Retype the tail of the data exactly, starting at the line containing "You are a computer-use agent. This" and stopping at the last line.

Data supplied
────────────────────

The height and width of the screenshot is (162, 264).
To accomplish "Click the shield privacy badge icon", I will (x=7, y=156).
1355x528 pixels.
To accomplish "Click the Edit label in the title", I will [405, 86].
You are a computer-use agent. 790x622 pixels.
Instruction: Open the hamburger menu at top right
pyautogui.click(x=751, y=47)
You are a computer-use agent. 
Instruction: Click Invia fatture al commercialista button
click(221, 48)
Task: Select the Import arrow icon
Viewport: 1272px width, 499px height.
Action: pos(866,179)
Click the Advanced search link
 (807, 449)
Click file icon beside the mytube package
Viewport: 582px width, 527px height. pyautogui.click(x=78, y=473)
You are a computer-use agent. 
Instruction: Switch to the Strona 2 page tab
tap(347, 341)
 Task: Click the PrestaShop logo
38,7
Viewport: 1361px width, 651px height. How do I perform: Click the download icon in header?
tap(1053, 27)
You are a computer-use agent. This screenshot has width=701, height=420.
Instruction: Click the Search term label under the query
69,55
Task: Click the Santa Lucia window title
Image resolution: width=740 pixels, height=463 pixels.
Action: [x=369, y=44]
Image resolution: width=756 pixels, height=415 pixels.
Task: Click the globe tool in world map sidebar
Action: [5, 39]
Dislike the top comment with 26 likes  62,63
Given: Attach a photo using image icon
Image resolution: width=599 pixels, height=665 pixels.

────────────────────

Exercise result
You are a computer-use agent. This screenshot has width=701, height=420.
Instruction: Click the Search term label under the query
69,55
Task: Click the Santa Lucia window title
Image resolution: width=740 pixels, height=463 pixels.
Action: [x=369, y=44]
Image resolution: width=756 pixels, height=415 pixels.
Task: Click the globe tool in world map sidebar
Action: [5, 39]
Dislike the top comment with 26 likes  62,63
Given: Attach a photo using image icon
Image resolution: width=599 pixels, height=665 pixels.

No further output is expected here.